Path Integrals and Instantons in Quantum Gravity

TL;DR

The paper derives a path integral for quantum gravity in minisuperspace from refined algebraic quantization, yielding a gauge-fixed inner product expressed as a path integral over lapse and phase-space variables with a well-defined measure. Analytically solvable models demonstrate that Euclidean segments contribute exponentially damped factors $e^{-|S_E|/\hbar}$ and that Euclidean instantons with negative action do not enhance the semiclassical amplitude; a Baierlein–Sharp–Wheeler-like reduction further clarifies the configuration-space structure. The results indicate a robust semiclassical picture where Lorentzian and positive-action Euclidean paths contribute, while problematic unbounded Euclidean actions do not destabilize the integral, suggesting these features may extend to full quantum gravity. This provides a controlled framework for interpreting gravitational instantons and has potential implications for black hole production, the cosmological constant problem, and other global issues in quantum cosmology.

Abstract

While there does not at this time exist a complete canonical theory of full 3+1 quantum gravity, there does appear to be a satisfactory canonical quantization of minisuperspace models.

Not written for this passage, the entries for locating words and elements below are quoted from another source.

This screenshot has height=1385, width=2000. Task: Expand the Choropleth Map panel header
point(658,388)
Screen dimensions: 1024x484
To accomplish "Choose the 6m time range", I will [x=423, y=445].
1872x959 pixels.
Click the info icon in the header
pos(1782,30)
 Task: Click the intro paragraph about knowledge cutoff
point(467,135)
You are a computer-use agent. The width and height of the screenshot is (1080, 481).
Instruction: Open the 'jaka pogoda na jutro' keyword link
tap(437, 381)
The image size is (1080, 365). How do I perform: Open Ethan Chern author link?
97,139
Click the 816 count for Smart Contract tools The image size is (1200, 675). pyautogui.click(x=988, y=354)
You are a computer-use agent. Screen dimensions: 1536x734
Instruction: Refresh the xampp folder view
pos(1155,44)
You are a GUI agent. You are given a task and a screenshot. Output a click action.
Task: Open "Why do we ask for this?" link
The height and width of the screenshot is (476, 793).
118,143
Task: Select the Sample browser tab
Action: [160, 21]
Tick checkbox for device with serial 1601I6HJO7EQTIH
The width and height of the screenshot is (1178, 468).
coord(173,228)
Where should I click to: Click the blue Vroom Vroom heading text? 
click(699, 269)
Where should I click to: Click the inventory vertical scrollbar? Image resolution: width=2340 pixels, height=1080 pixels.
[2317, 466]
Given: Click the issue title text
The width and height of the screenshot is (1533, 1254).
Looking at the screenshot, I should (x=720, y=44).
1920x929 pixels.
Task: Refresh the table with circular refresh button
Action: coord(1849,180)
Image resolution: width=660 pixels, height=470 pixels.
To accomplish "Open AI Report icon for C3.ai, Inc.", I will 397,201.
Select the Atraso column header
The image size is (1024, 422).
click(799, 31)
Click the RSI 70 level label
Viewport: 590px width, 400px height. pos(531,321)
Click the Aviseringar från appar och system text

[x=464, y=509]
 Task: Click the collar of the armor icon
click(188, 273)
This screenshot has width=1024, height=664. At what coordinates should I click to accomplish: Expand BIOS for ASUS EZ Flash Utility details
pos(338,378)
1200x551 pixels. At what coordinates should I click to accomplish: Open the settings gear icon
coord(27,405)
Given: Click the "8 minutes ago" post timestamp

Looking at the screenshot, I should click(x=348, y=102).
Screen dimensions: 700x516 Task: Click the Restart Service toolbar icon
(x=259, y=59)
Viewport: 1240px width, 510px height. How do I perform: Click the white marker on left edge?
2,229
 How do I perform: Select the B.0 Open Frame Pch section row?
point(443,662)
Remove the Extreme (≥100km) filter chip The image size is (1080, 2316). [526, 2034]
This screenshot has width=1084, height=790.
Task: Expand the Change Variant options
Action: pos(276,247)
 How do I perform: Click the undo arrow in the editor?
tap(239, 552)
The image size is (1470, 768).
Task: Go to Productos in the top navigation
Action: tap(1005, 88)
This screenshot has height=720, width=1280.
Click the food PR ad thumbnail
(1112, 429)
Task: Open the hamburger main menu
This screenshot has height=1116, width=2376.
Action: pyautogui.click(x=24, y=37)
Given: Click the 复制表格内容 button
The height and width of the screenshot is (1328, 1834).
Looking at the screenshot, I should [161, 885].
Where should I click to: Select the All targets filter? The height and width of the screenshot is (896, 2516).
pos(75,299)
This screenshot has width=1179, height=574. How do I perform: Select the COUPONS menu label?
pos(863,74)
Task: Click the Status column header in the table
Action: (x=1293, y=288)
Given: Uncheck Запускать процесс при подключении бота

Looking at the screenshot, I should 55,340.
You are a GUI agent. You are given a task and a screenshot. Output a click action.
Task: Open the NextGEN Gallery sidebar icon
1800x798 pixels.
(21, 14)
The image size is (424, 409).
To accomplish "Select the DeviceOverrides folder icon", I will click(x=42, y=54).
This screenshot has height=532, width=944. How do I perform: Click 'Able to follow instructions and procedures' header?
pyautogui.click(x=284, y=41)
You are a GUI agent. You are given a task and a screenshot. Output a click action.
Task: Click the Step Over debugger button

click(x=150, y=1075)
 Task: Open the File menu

The method requires no `choice of time variable' and preserves the systems' explicit reparametrization invariance. In the following study, this canonical formalism is used to derive a path integral for quantum minisuperspace models. As it comes from a well-defined canonical starting point, the measure and contours of integration are specified by this construction. The properties of the resulting path integral are analyzed, both exactly and in the semiclassical limit. Particular attention is paid to the role of the (unbounded) Euclidean action and Euclidean instantons are argued to contribute as $e^{-|S_E|/\hbar}$.